> [Page excerpt]
>>>

However, when the purge of the southern-origin cadres in the North started in 1953, Sul Chung-sik became one of those who were sentenced to death. Tibor Meray, in his capacity as a correspondent, had to attend his friend’s trial. According to his recollection, he just hoped that during the trial Sul would not recognize him. The execution of Sul changed Meray’s mind about communism. Three years later he escaped to Western Europe, where he became one of the determined Hungarian anticommunists. In 2005, the elderly journalist and writer was invited to the Seoul International Literature Forum, where he had the chance to meet the children of the executed Korean poet who are living in Seoul. I, the author of this article, was very happy when I had opportunity to meet Meray for the first time in 2012, who also shared his recollections with me about the forgotten poet. Meray introduced me to Sul Chung-sik’s son, who hosted me very kindly in Seoul a few years ago when I was conducting research for my book about Hungarian–North Korean interactions in the 1950s in my capacity as a university professor of Korean Studies.

The ‘Maupassant of Korea’

One more sorrowful fate from the field of the Hungarian–North Korean cultural ties can be mentioned. In December 1950, a prominent Korean novelist spent some days in Budapest. He was Yi Tae-jun (1904-?), who was often called the “Maupassant of Korea.” Yi became famous as a novelist during the years of the Japanese colonial rule, and, in the 1930s, he became known as one of the representative writers of the peninsula.

In 1946, Yi Tae-jun decided to move to the North. In his novel “Haebang cheonhu” (Before and After the National Liberation), the writer tried to explain why he had chosen a communist future; he was frustrated because he was passive during the Japanese period. Therefore, he left for North Korea in 1946, where he undertook several important positions. After the outbreak of the Korean War, Yi was ordered to follow communist troops to the occupied southern territories as a war correspondent. In December 1950, the novelist held a press conference in Budapest, where he expressed that, in Korea, many intellectuals had grabbed guns and fought on the battlefields. However, Yi’s career suddenly ended in 1956, when he categorically refused to write glorifying stories about Kim Il Sung.


According to an old diplomatic document from the Hungarian National Archive, in April 1956, the North Korean chargé d’affaires to Budapest visited the Hungarian Ministry of Foreign Affairs and asked the Hungarian side to halt the translation of the works of Yi Tae-jun and some other writers and to recall the books that were already translated from the bookstores and libraries. The novelist was sent to the industrial city of Hamhung, on the eastern coast of the peninsula, where he became a proofreader for a local newspaper. Later, he had to collect waste iron parts in an industrial complex. In the 1960s, he worked in a mine; the exact date and the circumstances of his death are unknown. It is interesting to mention that Yi’s former hanok (traditional Korean house) can still be visited in Seongbuk-dong in central Seoul, where a traditional teahouse keeps his legacy alive.

Hungary and the Korean Peninsula are located very far from each other, but the turbulent history of the 20th century created various unexpected meeting points between them. It is important to mention that these meeting points also connect South and North Korea.

<<<

> [Exercises to complete]
1. Retype the stretch of the article about Korean writers from "According to an" through "his legacy alive.".
2. In the article about Korean writers, to which city was Yi Tae-jun sent, where he became a proofreader for a local newspaper?
Rely only on the article about Korean writers.

> [Supplied entries]
>>>

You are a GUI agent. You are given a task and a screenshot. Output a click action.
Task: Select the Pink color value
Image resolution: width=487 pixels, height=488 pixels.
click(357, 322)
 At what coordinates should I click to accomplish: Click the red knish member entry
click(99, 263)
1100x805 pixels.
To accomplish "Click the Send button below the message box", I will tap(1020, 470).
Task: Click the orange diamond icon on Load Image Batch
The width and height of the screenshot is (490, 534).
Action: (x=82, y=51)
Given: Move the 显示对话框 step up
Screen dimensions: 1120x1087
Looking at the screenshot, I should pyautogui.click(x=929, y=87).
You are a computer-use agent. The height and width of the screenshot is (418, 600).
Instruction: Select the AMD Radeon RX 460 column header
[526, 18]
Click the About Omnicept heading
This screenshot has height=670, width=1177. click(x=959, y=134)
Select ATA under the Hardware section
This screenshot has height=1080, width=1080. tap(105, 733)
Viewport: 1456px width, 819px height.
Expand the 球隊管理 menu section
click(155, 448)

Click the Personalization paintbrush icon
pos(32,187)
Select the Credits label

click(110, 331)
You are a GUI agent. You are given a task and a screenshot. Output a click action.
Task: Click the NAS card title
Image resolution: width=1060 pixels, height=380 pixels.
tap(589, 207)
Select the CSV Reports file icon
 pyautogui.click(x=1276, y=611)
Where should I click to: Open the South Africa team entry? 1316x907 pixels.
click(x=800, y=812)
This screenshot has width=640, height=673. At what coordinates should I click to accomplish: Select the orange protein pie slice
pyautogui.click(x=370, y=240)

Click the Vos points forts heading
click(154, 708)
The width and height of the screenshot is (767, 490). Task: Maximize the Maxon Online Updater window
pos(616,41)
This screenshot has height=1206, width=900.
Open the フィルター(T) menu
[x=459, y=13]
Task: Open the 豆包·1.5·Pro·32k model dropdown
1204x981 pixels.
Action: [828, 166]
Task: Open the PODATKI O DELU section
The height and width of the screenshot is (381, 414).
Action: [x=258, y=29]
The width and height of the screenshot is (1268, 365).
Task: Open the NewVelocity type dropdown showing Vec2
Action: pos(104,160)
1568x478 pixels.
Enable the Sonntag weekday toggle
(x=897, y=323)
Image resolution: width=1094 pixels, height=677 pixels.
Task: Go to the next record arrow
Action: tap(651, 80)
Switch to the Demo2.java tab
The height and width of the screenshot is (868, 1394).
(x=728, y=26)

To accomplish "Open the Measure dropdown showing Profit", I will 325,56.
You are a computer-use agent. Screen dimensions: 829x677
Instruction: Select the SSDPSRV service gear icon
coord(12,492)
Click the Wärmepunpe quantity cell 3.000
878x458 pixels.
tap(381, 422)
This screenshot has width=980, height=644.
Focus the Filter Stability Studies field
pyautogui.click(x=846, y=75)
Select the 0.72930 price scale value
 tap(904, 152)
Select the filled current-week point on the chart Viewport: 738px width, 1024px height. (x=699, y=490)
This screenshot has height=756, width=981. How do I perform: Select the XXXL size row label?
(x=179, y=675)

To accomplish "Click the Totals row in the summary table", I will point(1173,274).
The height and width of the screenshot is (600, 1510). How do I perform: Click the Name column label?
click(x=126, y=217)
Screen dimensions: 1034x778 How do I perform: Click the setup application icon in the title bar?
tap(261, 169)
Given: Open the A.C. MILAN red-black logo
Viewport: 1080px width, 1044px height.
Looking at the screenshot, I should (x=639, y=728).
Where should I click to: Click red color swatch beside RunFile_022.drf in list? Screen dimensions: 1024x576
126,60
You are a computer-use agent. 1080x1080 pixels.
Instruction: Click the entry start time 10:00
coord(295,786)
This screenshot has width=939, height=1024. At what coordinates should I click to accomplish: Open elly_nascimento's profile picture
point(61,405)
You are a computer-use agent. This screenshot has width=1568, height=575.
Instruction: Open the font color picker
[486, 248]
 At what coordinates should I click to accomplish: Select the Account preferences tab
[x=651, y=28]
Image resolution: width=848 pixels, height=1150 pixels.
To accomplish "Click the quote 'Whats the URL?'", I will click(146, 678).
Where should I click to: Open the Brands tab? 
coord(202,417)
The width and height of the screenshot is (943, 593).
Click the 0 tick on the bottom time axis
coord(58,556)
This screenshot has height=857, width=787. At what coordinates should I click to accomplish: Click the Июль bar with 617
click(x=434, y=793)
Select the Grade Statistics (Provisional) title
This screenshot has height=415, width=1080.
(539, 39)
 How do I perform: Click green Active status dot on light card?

<<<

> [Responses for each task]
1.
According to an old diplomatic document from the Hungarian National Archive, in April 1956, the North Korean chargé d’affaires to Budapest visited the Hungarian Ministry of Foreign Affairs and asked the Hungarian side to halt the translation of the works of Yi Tae-jun and some other writers and to recall the books that were already translated from the bookstores and libraries. The novelist was sent to the industrial city of Hamhung, on the eastern coast of the peninsula, where he became a proofreader for a local newspaper. Later, he had to collect waste iron parts in an industrial complex. In the 1960s, he worked in a mine; the exact date and the circumstances of his death are unknown. It is interesting to mention that Yi’s former hanok (traditional Korean house) can still be visited in Seongbuk-dong in central Seoul, where a traditional teahouse keeps his legacy alive.

2. Hamhung